In the wild, animals roam free. In the zoo, animals live in captivity. In the wild, only the laws of nature govern as many animals fall prey to predators or starvation. In the zoo, caretakers provide all of the animals’ food, shelter, and medical attention. In the wild, risk is common. In the zoo, risk is virtually eliminated.

Should humans live in the wild or in the zoo?

While biologically humans are strikingly similar to some animals, intellectual comparisons become dishonest; the capability of the human intelligence is so vastly superior to any primate in the animal kingdom, it seems an ironic misuse of human intelligence to dwell on the diminutive percentage of similarities. And yet, when human intelligence is misused or unemployed, a human can think, decide, and act like an animal. Such humans, commonly referred to as criminals, are routinely placed in the zoo, in order to protect other humans who are roaming free in the wild. This reality alone proves the superior intelligence of humans; the capability to tame the wild through the creation and enforcement of laws of man that temper the laws of nature by providing a degree of protection for the innocent from the predator.

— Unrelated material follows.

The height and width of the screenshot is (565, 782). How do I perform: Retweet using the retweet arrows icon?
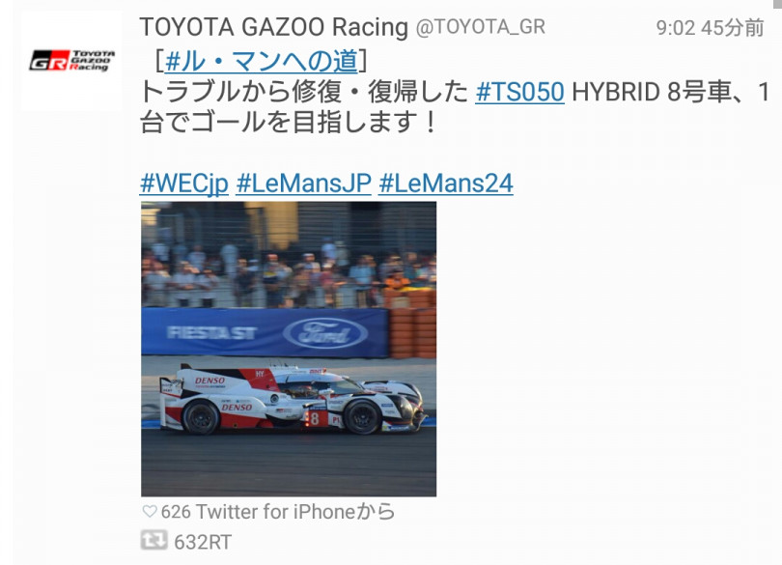[154, 540]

Unfortunately, in the wild, only a degree of protection can be provided, and risk is still common. But the only way to fully protect and eliminate all risk is to place all humans, both innocent and predator, in the zoo. But if all the humans are in the zoo, then who will be the caretakers, and where will the resources to take care of the humans come from? In such a scenario, the caretakers, or the privileged humans who believe they are more intelligent than the others, force the humans in the zoo to work instead of play in order to provide the resources to keep the zoo operational. Curiously, in the human zoo, history has shown that the caretakers eventually become the worst predators.

Freedom is only found in the tamed wild, where risk and the opportunity to roam is only tempered by the intelligence needed to properly identify and restrain the most dangerous predators.

In the wild, animals roam free. In the zoo, animals live in captivity.